Das Gesetz Nr. 62/2026 wurde am Donnerstag, dem 10. September, im „Diário da República“ veröffentlicht und trat am folgenden Tag in Kraft.

Das neue Gesetz ändert den rechtlichen Rahmen für Ausländer in Portugal und wirkt sich auf die Möglichkeiten der Legalisierung für ausländische Staatsbürger aus, die sich ohne entsprechendes Visum in Portugal aufhalten.

Die Gesetzgebung stellt eine weitere Änderung der Einwanderungs- und Aufenthaltsregelungen dar und ändert die Vorschriften zu Einreise, Aufenthalt, Abschiebung, Überprüfung, Grenzverfahren und internationalem Schutz, berichtet Executive Digest.

Aufenthaltsgenehmigung

Das Gesetz wurde von Präsident António José Seguro verkündet; es ändert Artikel 92 des Gesetzes Nr. 23/2007 und hebt dessen Absatz 4 auf, wobei die Möglichkeit beibehalten wird, Schülern der Sekundarstufe oder Studierenden in Ausbildungsgängen der Stufe 4 eine Aufenthaltserlaubnis zu erteilen. Dies gilt nur, wenn sie im Besitz eines gemäß den Bestimmungen des Gesetzes ausgestellten Aufenthaltsvisums sind und die übrigen erforderlichen Voraussetzungen erfüllen.

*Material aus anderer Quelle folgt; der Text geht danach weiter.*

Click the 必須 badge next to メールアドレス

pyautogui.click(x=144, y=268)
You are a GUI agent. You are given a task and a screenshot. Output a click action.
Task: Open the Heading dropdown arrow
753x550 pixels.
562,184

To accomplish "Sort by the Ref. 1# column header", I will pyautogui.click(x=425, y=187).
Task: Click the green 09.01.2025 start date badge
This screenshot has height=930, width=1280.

Einem Schüler der Sekundarstufe oder einem Studierenden in Level-4-Studiengängen, der über ein solches Visum verfügt, kann eine Aufenthaltserlaubnis erteilt werden, wenn er an einer Bildungseinrichtung eingeschrieben ist, die festgelegten Bedingungen erfüllt und beim Nationalen Gesundheitsdienst oder einer Krankenversicherung versichert ist.

Umfassendere Änderung

Die Änderung folgt auf die Abschaffung des Systems in Portugal im Jahr 2024, das es bestimmten ausländischen Staatsangehörigen ermöglichte, ihre Situation in Portugal zu regularisieren, ohne zuvor das entsprechende Aufenthaltsvisum erhalten zu haben.

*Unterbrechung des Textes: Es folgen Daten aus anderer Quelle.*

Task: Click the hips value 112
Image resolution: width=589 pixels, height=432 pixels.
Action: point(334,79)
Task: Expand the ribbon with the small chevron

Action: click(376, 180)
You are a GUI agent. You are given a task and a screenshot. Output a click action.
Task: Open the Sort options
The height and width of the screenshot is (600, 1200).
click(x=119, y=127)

Das Gesetz Nr. 62/2026 gewährleistet zudem die Umsetzung mehrerer europäischer Rechtsvorschriften und setzt zwei Richtlinien der Europäischen Union in Bezug auf internationalen Schutz, Aufnahme sowie die kombinierte Aufenthalts- und Arbeitserlaubnis um.

Zudem werden Änderungen bei den Verfahren zur Entscheidung über Anträge auf Aufenthaltsgenehmigung festgelegt. Über den Antrag muss innerhalb von 90 Tagen entschieden werden; diese Frist kann in Ausnahmefällen und bei Vorliegen triftiger Gründe, insbesondere aufgrund der Komplexität des Antrags, um weitere 30 Tage verlängert werden.